Description of the task - Please take the lines from the one holding "Click margin indicator beside Command2_Click" through the one holding "The image size is (1124, 995)." in the data below and copy them exactly.

(Stored data entries)
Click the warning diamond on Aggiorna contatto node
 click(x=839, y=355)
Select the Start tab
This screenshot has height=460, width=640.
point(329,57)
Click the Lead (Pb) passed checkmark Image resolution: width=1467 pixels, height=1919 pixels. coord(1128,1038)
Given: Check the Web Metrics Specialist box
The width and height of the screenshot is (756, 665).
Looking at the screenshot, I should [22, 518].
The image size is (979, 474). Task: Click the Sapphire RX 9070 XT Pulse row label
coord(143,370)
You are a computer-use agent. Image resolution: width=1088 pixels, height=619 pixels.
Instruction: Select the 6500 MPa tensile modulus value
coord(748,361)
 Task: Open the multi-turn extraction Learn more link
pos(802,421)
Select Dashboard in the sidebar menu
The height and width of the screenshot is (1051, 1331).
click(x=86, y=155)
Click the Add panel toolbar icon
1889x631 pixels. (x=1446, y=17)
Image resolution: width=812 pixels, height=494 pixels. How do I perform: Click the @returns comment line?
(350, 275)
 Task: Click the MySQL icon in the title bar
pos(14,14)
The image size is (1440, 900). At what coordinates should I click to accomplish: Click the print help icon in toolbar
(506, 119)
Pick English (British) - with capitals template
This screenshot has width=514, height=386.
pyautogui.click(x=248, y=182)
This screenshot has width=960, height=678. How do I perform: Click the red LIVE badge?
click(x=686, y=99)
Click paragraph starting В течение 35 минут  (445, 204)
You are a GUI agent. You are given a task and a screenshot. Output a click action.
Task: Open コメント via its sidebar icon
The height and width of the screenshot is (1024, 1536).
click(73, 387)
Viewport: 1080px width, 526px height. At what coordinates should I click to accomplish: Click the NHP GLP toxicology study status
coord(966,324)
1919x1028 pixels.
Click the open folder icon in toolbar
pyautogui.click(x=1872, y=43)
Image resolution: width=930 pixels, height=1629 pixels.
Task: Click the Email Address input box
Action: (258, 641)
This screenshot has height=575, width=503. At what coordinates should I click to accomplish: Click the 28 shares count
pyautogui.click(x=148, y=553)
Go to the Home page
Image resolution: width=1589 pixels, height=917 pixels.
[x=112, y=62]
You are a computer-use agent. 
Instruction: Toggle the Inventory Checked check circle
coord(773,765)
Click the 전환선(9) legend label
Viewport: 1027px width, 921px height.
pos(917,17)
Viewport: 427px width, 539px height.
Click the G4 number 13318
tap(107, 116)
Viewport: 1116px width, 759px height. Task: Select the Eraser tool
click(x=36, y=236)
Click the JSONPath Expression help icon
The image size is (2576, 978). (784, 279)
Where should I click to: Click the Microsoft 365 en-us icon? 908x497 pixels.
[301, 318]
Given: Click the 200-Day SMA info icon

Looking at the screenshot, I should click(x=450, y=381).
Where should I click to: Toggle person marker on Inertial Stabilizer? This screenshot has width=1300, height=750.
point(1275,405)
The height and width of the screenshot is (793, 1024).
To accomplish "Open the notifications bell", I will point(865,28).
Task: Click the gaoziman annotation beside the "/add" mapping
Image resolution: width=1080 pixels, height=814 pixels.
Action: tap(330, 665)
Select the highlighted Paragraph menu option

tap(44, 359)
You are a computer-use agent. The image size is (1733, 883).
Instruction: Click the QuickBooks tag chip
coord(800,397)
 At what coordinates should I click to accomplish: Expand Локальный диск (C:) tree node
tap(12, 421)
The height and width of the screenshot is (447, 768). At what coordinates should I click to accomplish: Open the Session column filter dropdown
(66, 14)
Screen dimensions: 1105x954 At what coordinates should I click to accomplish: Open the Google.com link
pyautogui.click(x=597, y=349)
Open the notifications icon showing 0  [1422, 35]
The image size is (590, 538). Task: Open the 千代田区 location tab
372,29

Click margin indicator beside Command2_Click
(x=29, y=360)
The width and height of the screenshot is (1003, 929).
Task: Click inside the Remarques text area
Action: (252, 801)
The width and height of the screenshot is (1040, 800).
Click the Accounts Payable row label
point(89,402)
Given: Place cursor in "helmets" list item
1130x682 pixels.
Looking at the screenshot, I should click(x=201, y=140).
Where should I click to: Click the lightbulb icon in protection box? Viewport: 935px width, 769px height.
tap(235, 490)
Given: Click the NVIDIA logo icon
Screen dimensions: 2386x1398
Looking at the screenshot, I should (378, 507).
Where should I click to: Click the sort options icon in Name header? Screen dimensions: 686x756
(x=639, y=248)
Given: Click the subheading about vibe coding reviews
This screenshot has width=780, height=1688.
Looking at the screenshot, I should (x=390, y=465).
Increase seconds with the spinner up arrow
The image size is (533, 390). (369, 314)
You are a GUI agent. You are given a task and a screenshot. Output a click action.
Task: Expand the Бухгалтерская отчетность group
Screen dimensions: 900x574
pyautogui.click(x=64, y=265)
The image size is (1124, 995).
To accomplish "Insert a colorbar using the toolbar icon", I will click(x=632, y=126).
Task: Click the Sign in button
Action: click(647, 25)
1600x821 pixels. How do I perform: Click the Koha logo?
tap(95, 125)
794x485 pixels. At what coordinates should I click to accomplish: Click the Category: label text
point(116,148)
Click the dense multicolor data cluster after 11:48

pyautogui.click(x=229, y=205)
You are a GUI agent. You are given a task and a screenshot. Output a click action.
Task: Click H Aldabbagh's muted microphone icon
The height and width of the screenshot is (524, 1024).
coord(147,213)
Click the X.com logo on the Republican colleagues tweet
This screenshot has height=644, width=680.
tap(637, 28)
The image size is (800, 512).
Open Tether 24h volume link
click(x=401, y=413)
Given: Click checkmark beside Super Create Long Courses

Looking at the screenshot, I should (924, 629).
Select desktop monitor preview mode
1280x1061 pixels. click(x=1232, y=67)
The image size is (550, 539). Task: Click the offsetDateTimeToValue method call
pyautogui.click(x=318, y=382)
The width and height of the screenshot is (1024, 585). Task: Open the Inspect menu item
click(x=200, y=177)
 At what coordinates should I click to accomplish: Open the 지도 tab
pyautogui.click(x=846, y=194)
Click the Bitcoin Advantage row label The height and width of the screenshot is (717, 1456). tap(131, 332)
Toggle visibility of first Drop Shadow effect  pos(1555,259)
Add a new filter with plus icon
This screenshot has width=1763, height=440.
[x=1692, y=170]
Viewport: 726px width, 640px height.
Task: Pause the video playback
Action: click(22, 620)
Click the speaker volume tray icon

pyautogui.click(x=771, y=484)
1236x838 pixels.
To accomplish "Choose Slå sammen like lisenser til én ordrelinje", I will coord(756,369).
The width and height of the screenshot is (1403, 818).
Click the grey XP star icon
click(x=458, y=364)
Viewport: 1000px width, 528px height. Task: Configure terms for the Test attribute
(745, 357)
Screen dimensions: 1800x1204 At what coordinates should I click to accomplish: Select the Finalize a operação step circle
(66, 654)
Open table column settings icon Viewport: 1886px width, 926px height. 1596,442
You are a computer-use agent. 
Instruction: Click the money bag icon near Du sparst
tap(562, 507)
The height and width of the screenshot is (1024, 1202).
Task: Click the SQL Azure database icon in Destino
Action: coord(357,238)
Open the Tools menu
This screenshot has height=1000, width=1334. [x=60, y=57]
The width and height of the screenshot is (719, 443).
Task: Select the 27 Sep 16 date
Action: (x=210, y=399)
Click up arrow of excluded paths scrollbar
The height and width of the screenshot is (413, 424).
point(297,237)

Response for this exercise -
Click margin indicator beside Command2_Click
(x=29, y=360)
The width and height of the screenshot is (1003, 929).
Task: Click inside the Remarques text area
Action: (252, 801)
The width and height of the screenshot is (1040, 800).
Click the Accounts Payable row label
point(89,402)
Given: Place cursor in "helmets" list item
1130x682 pixels.
Looking at the screenshot, I should click(x=201, y=140).
Where should I click to: Click the lightbulb icon in protection box? Viewport: 935px width, 769px height.
tap(235, 490)
Given: Click the NVIDIA logo icon
Screen dimensions: 2386x1398
Looking at the screenshot, I should (378, 507).
Where should I click to: Click the sort options icon in Name header? Screen dimensions: 686x756
(x=639, y=248)
Given: Click the subheading about vibe coding reviews
This screenshot has width=780, height=1688.
Looking at the screenshot, I should (x=390, y=465).
Increase seconds with the spinner up arrow
The image size is (533, 390). (369, 314)
You are a GUI agent. You are given a task and a screenshot. Output a click action.
Task: Expand the Бухгалтерская отчетность group
Screen dimensions: 900x574
pyautogui.click(x=64, y=265)
The image size is (1124, 995).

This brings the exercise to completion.